Over the course of a career that has spanned more than five decades, poet Robert Pinsky has amassed numerous literary awards, including the Lenore Marshall Poetry Prize, the William Carlos Williams Award from the Poetry Society of America, the PEN/Voelcker Award, and the Theodore Roethke Memorial Poetry Prize. He is a three-time poet laureate of the United States, a College of Arts & Sciences professor of English, and a William Fairfield Warren Distinguished Professor, and he is an elected member of the American Academy of Arts and Sciences and the American Academy of Arts and Letters.
Tomorrow, Pinsky may add yet another honor to that list. His ninth collection of poetry, At the Foundling Hospital: Poems (Farrar Straus Giroux, 2016), has been nominated for a National Book Critics Circle (NBCC) award for poetry, one of the nation’s most respected literary prizes. Comprising nearly 1,000 book reviewers and editors, the NBCC bestows prizes each year in six categories: fiction, nonfiction, autobiography, biography, criticism, and poetry. Among past winners are Toni Morrison, Dave Eggers, and Taylor Branch.
The 30 poems collected in At the Foundling Hospital: Poems explore identity and the things that make each person unique. There is a largely elegiac tone to the poems, and several deal squarely with grief and loss. Reviewing the book for the Washington Post, Elizabeth Lund writes that the collection “demonstrates a tremendous range of thought and the ability to weave together complex ideas into resonant poems.” Craig Morgan Teicher writes in a Los Angeles Times review that the poems “are methodical, carefully built, heady, perhaps sometimes off-putting, gently sarcastic, and very good.”
One of the nation’s most visible poets (he once appeared in an episode of The Simpsons, has been a guest on Stephen Colbert’s late-night television show, and is the former poetry editor of Slate), Pinsky is also a noted translator, and the author of seven works of nonfiction. BU Today spoke with him recently about At the Foundling Hospital: Poems, literary awards, and his concerns about the future of public education given the current political climate.
BU Today: This is your ninth book of poems. How do you go about deciding what to include in any given collection?
Pinsky: The two criteria, in order, are sound and truth. The poem must sound good, and it must use any grace it may attain in the service of truth. The area of truth for this book is culture, good and bad.
What inspires you as a poet?
William Butler Yeats said, “I get a tune in my head.” The melodies of sentences, the harmonies and discords of vowels and consonants, it’s like noodling at a piano or squishing clay. The hope is that the intuitive playing with the material will psychoanalyze me, bring out some truth that was not entirely conscious.
Several poems—“Grief” and “In the Coma” for example—focus on personal loss and the inevitability of death. Have these subjects lately taken on more importance for you?

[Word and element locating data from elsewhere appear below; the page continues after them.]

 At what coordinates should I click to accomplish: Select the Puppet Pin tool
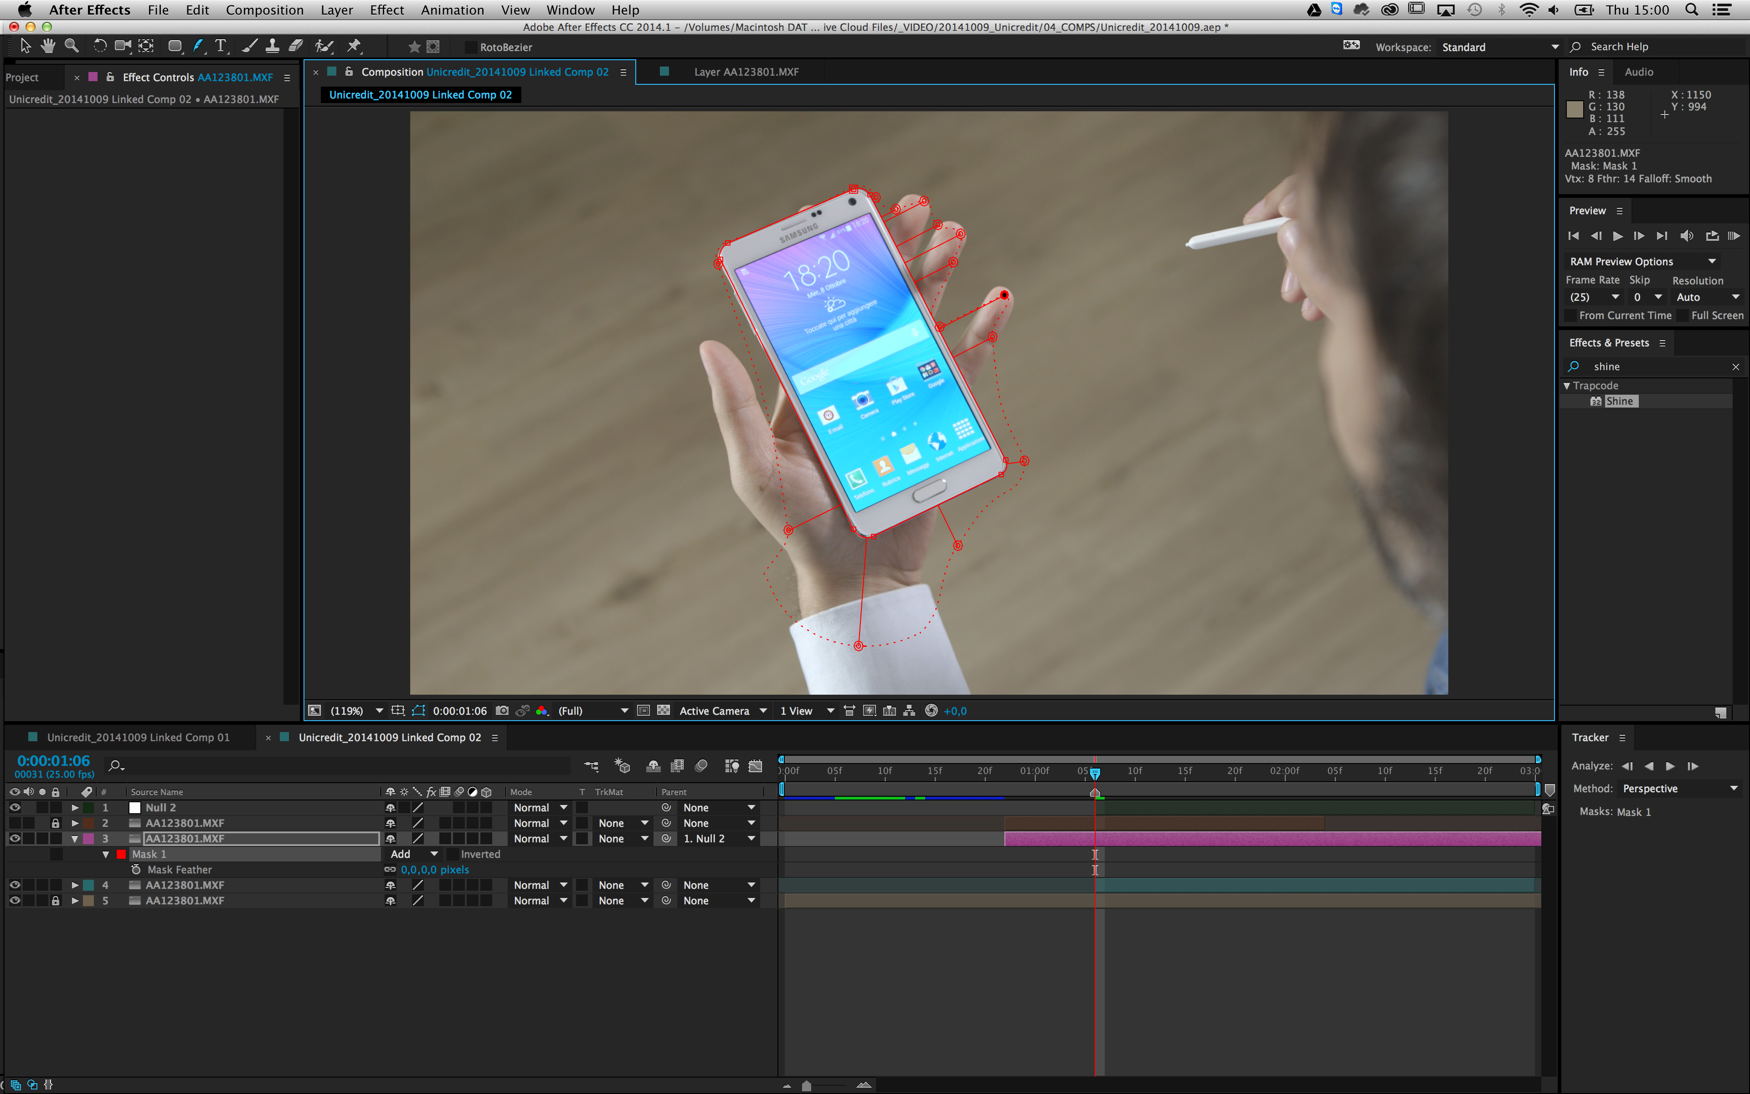tap(354, 46)
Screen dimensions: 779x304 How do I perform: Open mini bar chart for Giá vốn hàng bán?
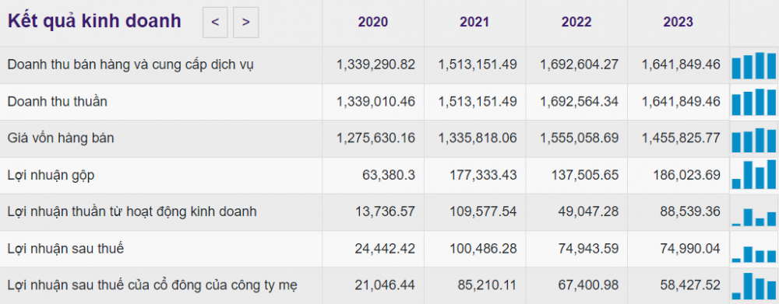pyautogui.click(x=753, y=139)
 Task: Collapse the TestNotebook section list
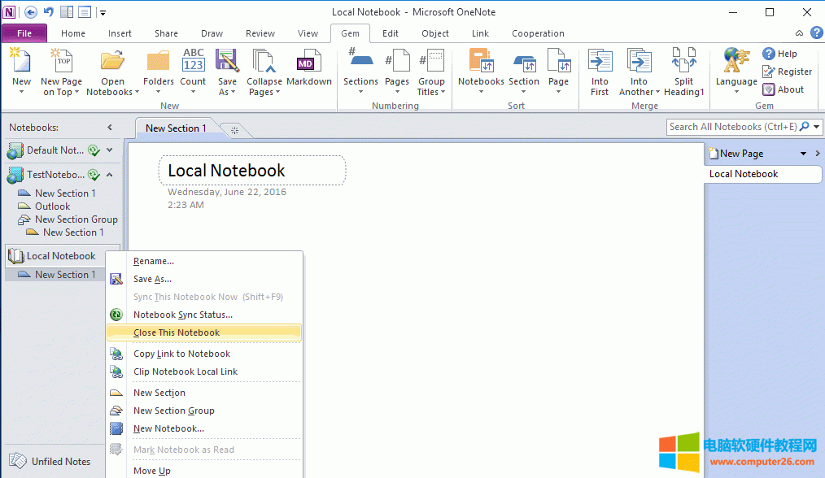pyautogui.click(x=110, y=174)
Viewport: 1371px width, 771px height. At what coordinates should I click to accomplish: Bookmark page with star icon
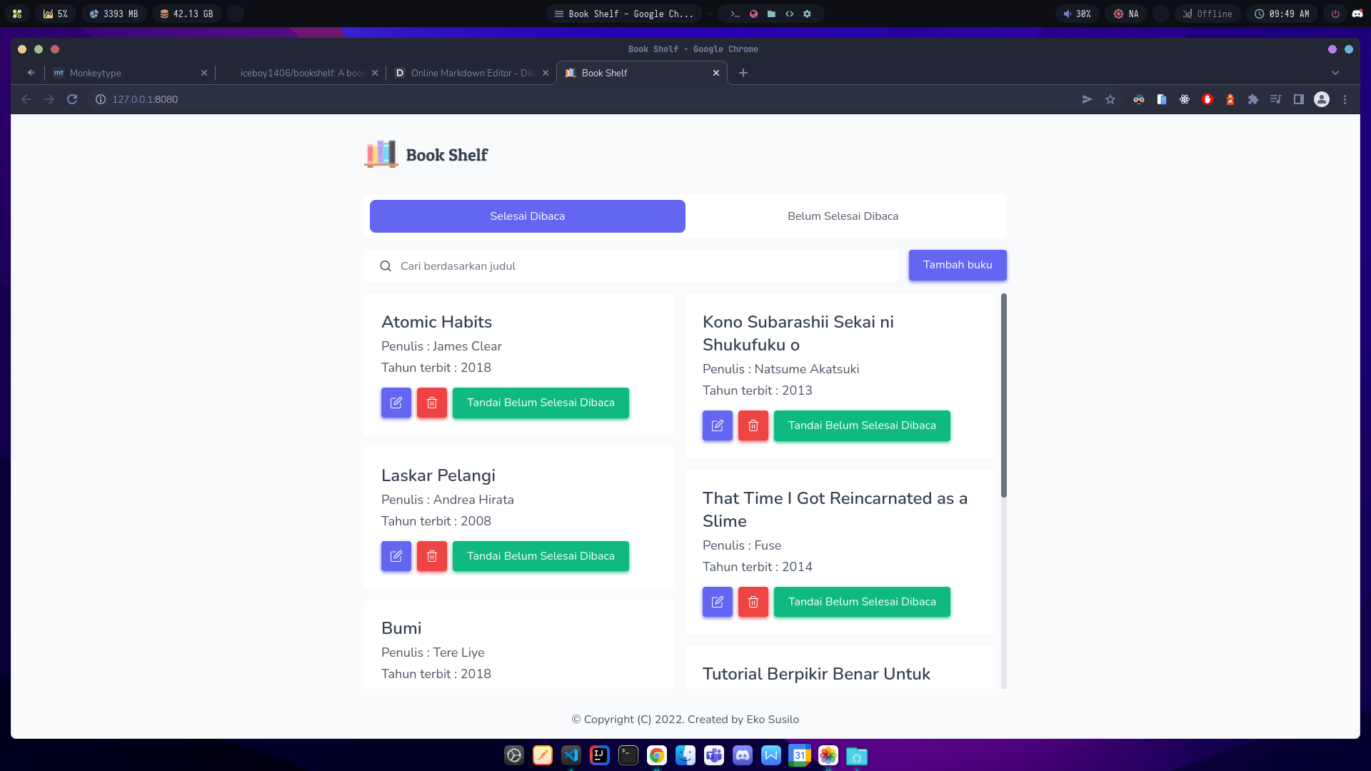pyautogui.click(x=1110, y=99)
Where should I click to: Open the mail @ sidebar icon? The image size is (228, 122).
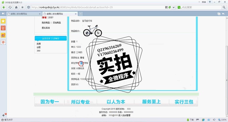tap(3, 42)

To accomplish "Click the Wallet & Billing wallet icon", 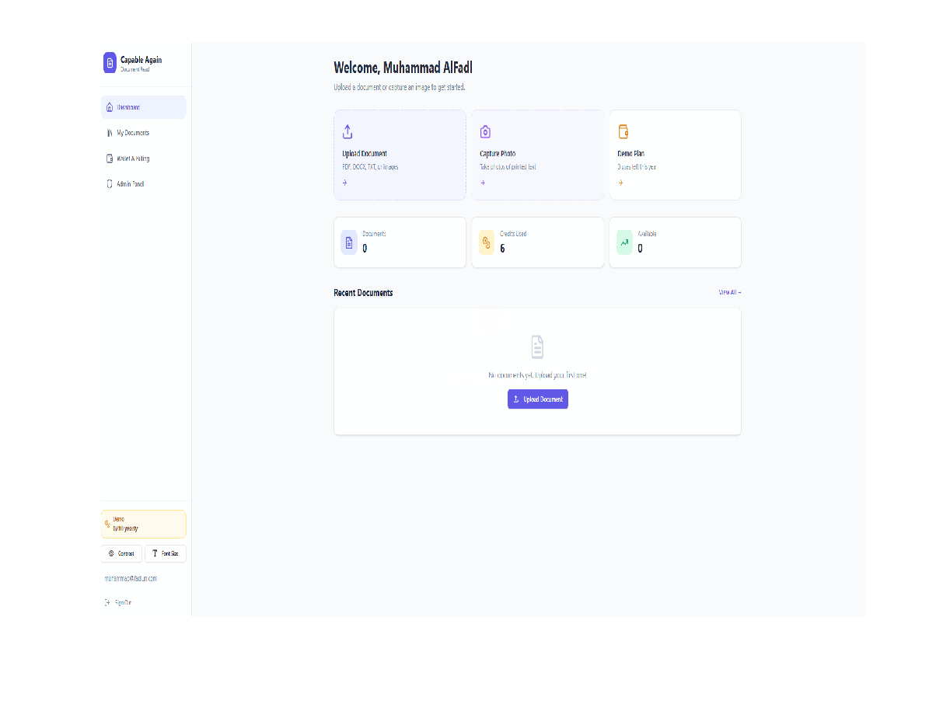I will [x=109, y=158].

As you get older, you get closer to your death. And more friends die. The book is dedicated in part to dear friends who died in 2015, novelist and critic Alan Cheuse and poet and translator C. K. Williams. When Alan was in a coma, people sang and told jokes and read to him: culture calling, through us, to him, hoping he was a foundling we could reinitiate. Though it did not happen that way. Alan died.
What was your reaction when you learned that At the Foundling Hospital had been nominated for the 2016 National Book Critics Circle Award for poetry?
I try to be grateful for awards, prizes, titles, and I try not to overestimate them.
Why was it important to you to be one of several writers participating in the PEN America Writers Resist literary protest defending free expression just before President Trump’s inauguration?
PEN/Writers Resist commissioned an inaugural poem for that occasion: I wrote “Exile and Lightning,” which is posted on CNN Opinion. It’s the first poem I’ve published with the editorial note, “The opinions expressed are his.”
The menace and falsehood of the disastrous present administration have been widely noted.
There are fears that the new administration may cut funding for the arts and the humanities. How concerned are you?
While I am concerned, I know that the arts have done quite well without official funding. The threats to public education, including arts education, are terribly menacing, in a fundamental way. For me, that is a more serious, immediate menace that we must resist. Public education is essential to American democracy and culture.
Given the current political climate, do you worry about the future of poetry in America?
No. As Czeslaw Milosz says in his poem “Incantation,” the enemies of poetry and “philo-sophia” (science) “have delivered themselves to destruction.”
Poetry is fundamental, basic, inherent in the human animal. It is like food. And the history of art, like the history of food, may be full of horror and injustice. But the thing itself persists, by its nature.
The winners of this year’s National Book Critics Circle Awards will be announced tomorrow, Thursday, March 16, at a ceremony at the New School in New York City at 6:30 p.m. Robert Pinsky will read from At the Foundling Hospital: Poems tonight, Wednesday, March 15, at the National Book Critics Circle Award Finalists’ Reading at the New School, 66 West 12th St., at 6:30 p.m.